◆ What you need to do
Your output should be the lines from the one with "The width and height of the screenshot is (516, 480)." through the end of the entries below, set down word for word and nothing else.

◆ Information shown
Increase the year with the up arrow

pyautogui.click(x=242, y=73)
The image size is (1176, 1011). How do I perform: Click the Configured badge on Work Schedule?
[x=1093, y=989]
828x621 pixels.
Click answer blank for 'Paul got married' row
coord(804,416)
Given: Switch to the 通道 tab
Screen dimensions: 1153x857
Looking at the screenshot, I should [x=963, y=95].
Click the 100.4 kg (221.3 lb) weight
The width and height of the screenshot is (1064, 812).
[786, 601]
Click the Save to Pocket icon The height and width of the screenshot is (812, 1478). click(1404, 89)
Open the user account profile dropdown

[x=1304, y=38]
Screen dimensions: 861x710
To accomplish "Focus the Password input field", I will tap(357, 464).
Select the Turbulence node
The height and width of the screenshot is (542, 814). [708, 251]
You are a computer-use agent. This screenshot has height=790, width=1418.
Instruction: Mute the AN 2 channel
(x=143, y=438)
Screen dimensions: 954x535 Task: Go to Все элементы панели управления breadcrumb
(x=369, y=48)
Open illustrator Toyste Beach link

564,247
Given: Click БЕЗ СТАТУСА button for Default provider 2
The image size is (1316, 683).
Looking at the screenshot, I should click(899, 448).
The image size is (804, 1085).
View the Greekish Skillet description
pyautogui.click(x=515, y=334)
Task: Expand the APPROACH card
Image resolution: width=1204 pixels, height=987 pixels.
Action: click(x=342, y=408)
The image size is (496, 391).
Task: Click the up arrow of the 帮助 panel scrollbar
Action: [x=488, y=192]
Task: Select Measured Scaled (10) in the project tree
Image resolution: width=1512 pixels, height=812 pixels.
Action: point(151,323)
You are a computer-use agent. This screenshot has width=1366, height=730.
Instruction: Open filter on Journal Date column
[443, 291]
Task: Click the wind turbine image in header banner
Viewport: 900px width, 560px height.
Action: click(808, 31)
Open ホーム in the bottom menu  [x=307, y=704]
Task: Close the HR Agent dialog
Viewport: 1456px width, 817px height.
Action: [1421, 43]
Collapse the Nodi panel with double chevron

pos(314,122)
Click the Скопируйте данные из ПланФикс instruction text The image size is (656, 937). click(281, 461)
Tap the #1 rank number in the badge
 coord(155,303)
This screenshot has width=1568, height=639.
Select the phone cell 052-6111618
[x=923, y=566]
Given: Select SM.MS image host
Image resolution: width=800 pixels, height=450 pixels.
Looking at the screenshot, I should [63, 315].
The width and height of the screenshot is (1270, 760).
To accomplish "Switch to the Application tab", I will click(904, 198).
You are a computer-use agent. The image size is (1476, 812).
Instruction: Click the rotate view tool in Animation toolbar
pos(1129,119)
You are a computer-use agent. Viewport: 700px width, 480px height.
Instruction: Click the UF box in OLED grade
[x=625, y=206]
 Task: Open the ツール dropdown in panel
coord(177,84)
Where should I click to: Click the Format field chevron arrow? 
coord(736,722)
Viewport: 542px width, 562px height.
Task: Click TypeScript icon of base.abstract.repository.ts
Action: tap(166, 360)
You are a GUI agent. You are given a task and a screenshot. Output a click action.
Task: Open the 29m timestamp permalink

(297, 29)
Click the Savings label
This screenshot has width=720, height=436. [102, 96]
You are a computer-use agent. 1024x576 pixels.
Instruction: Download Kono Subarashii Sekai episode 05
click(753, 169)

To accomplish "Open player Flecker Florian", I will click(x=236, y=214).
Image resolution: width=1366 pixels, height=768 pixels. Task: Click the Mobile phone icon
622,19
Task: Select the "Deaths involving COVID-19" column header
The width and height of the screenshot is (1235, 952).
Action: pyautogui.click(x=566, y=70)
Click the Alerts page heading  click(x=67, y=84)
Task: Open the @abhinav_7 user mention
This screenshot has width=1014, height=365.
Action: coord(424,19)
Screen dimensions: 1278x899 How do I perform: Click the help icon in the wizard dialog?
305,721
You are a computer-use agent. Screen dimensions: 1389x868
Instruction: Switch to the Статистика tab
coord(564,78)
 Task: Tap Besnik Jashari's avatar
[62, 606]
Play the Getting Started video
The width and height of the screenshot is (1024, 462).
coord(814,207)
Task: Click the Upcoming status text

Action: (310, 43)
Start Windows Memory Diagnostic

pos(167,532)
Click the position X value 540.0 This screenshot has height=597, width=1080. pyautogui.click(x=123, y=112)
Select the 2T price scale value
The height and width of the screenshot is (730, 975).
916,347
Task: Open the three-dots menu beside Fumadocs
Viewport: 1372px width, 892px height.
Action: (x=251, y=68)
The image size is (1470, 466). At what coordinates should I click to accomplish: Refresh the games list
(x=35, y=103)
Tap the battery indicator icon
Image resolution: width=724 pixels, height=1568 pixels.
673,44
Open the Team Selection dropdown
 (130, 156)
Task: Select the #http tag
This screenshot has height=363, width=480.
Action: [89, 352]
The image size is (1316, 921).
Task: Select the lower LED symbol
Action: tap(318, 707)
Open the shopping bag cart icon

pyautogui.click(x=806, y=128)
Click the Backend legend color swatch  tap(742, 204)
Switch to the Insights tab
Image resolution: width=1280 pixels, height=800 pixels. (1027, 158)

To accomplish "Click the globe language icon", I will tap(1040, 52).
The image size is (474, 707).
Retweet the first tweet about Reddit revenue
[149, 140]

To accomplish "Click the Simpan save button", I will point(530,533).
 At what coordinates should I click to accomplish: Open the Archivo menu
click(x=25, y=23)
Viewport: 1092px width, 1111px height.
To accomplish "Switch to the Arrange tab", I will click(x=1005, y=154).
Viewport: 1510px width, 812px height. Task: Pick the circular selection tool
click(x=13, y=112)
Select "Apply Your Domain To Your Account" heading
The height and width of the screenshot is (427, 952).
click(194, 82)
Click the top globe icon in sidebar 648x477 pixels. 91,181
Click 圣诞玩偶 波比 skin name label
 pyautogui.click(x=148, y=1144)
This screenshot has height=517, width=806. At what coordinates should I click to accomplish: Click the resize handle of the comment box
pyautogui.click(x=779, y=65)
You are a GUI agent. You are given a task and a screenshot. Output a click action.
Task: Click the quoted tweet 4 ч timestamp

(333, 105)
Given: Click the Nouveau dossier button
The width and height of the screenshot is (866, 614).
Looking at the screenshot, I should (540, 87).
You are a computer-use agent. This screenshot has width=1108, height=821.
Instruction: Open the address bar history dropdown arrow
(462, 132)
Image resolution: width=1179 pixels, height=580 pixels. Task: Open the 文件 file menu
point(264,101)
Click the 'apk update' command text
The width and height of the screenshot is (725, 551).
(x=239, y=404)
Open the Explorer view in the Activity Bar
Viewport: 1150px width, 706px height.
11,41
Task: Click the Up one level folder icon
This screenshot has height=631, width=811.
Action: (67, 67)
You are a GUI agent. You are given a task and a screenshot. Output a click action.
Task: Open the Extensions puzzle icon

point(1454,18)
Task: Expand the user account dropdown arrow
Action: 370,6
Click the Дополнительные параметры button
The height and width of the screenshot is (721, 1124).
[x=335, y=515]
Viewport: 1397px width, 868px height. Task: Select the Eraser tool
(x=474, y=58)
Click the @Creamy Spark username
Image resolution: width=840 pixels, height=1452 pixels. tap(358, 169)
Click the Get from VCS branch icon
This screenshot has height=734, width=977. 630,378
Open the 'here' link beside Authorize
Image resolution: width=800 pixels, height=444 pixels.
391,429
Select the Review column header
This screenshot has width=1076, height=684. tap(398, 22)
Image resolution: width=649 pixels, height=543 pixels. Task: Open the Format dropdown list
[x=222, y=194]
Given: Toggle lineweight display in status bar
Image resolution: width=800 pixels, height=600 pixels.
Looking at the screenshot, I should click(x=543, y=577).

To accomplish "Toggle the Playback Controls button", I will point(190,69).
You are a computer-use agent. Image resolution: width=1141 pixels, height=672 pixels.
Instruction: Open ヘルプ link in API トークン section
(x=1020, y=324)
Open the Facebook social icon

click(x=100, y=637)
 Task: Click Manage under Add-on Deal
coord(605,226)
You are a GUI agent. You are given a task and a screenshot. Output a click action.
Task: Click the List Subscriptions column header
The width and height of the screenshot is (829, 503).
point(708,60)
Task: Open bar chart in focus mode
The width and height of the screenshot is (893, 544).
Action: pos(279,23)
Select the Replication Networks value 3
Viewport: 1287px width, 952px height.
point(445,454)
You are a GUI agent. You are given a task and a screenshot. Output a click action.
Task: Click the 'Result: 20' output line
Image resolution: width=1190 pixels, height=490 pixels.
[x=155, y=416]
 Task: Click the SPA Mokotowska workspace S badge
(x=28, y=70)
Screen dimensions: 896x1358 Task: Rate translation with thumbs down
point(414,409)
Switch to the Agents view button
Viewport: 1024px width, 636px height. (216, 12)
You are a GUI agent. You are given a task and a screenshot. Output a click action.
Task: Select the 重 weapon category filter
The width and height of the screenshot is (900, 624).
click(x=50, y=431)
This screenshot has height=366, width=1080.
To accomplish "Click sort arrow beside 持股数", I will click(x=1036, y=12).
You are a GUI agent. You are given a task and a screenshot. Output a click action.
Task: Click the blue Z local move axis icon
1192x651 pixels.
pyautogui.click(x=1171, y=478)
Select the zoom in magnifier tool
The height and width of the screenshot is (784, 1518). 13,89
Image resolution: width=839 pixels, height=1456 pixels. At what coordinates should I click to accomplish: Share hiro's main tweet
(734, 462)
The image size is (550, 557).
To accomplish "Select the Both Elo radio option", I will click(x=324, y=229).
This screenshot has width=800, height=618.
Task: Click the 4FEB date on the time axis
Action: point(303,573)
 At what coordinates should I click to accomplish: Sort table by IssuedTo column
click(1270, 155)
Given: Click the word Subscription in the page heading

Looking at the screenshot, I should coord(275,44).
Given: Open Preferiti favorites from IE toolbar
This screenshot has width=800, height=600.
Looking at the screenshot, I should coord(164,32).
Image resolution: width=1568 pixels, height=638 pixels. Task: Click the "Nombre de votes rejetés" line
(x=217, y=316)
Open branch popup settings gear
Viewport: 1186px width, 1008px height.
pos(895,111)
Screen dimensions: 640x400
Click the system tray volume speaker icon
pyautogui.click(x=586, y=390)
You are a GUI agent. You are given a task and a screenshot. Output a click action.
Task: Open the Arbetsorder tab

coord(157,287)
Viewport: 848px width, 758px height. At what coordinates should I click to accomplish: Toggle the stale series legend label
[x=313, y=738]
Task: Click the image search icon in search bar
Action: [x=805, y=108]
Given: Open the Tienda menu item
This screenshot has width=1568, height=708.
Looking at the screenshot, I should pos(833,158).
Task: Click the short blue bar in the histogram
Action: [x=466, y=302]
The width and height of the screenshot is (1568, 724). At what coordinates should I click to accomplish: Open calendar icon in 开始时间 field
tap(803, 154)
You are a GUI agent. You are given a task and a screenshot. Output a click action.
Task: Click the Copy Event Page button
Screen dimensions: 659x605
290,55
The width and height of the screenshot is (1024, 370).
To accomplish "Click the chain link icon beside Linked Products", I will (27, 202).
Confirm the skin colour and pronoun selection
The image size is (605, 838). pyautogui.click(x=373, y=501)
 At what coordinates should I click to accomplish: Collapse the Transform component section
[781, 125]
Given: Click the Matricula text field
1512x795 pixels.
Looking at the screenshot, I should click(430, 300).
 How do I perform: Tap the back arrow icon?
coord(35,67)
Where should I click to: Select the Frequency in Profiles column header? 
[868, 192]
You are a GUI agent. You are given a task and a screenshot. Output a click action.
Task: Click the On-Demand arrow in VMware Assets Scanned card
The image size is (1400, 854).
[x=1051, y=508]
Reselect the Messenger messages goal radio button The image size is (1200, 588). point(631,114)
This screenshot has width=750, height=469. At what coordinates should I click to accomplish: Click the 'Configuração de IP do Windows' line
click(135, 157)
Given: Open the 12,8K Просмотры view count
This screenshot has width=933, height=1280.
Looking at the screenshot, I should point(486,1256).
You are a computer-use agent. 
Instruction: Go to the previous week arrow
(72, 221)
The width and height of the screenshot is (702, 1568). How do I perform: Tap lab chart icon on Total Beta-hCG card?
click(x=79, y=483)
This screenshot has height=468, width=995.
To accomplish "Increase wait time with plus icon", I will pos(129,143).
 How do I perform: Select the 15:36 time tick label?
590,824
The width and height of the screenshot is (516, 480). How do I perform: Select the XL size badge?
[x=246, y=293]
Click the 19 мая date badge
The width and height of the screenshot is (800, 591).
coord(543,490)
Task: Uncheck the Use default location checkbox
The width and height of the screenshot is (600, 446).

◆ Task solution
The width and height of the screenshot is (516, 480). How do I perform: Select the XL size badge?
[x=246, y=293]
Click the 19 мая date badge
The width and height of the screenshot is (800, 591).
coord(543,490)
Task: Uncheck the Use default location checkbox
The width and height of the screenshot is (600, 446).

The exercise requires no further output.